In 2010, Chicago Heights, a contemporary adaptation of the modular novel, premiered in competition at the Busan International Film Festival and appeared in multiple additional festivals. Noted film critic Roger Ebert said "it is a beautiful book, and has inspired this beautiful film," and later listed Chicago Heights among the Best Art Films of 2010. The film was directed by Daniel Nearing, written by Nearing and Rudy Thauberger, and stars Andre Truss, Keisha Dyson and Gerrold Johnson.

===Stage===
A stage adaptation of Winesburg, Ohio by Sherwood Anderson (initially in collaboration with playwright Arthur Barton) was performed at the Hedgerow Theatre in Rose Valley, Pennsylvania in 1934. Directed by Jasper Deeter, it achieved some success, running from June through September of that year. Charles Scribner's Sons published this version of the play alongside three one-act plays (Triumph of an Egg, Mother, and They Married Later), also by Anderson, as Plays: Winesburg and Others in 1937.

A Broadway production played for 13 performances in February 1958 at the Nederlander Theatre (then known as the National Theatre). The adaptation, written by Christopher Sergel, starred Ben Piazza as George Willard, James Whitmore as Tom Willard, Sandra Church as Helen White, and Leon Ames as Dr. Reefy.

Four of the stories from Winesburg, Ohio were staged in 2001 at the Julia Morgan Theater in Berkeley, California. Word for Word Performing Arts Company and the Shotgun Players adapted "A Man of Ideas", "Paper Pills", "Surrender", and "Hands". The production was nominated for five San Francisco Bay Area Theatre Critics Circle Awards (Entire Production – Drama, Supporting Performance – Female, Director, Sound Design, and Ensemble Performance).

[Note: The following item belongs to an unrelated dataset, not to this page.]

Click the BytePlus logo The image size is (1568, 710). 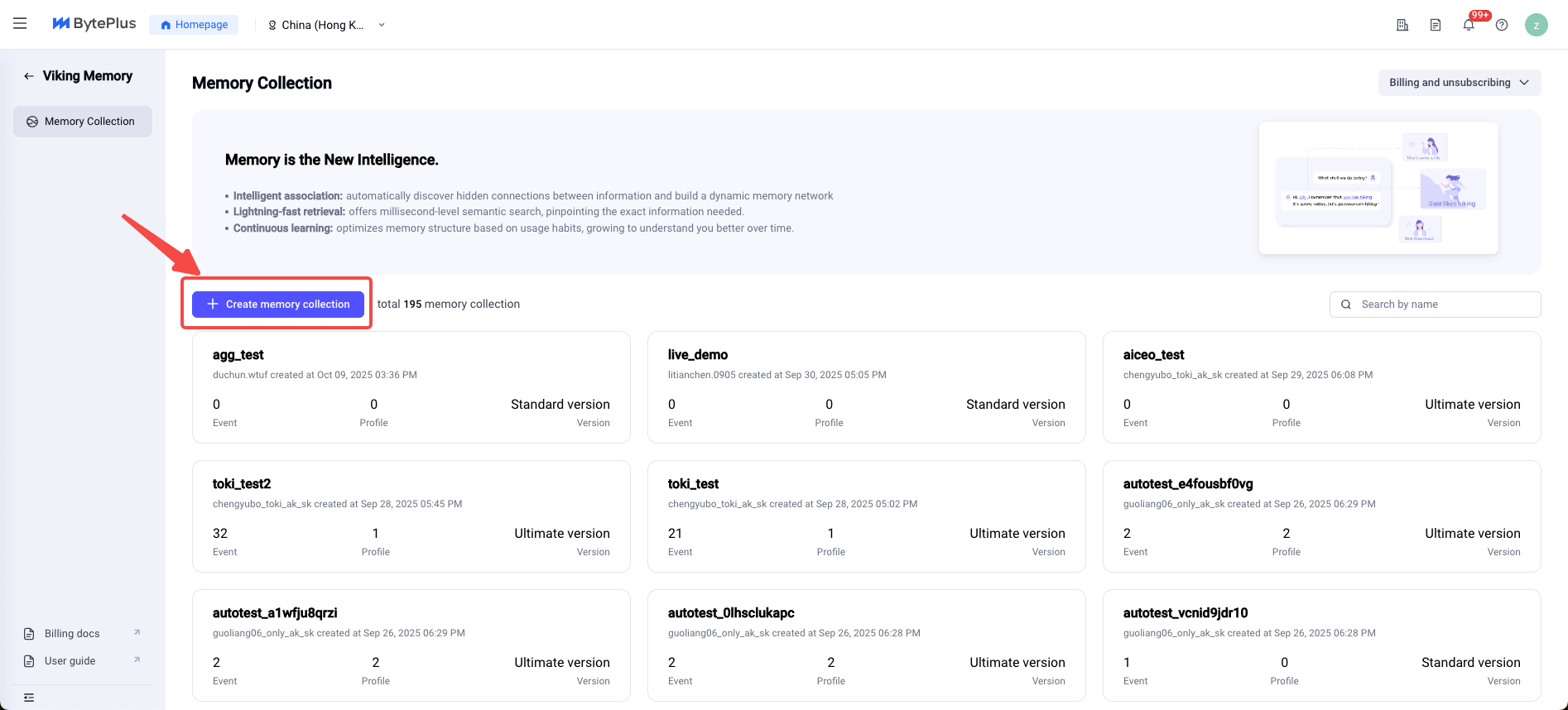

The whole cycle was adapted into a musical and premiered in 2002 at the Steppenwolf Theatre in Chicago, Illinois. The book and lyrics were written by Eric Rosen (in collaboration with Andrew Pluess, Ben Sussman, and Jessica Thebus). Following its 2002 premiere, the musical was featured as part of the About Face Theatre Company's 2003–2004 season. The About Face production received the two Jeff Awards for New Adaptation and Actor in a Supporting Role-Musical. A 2006 production of the musical by the Arden Theatre Company (Philadelphia) won the Barrymore Award for "Outstanding Musical".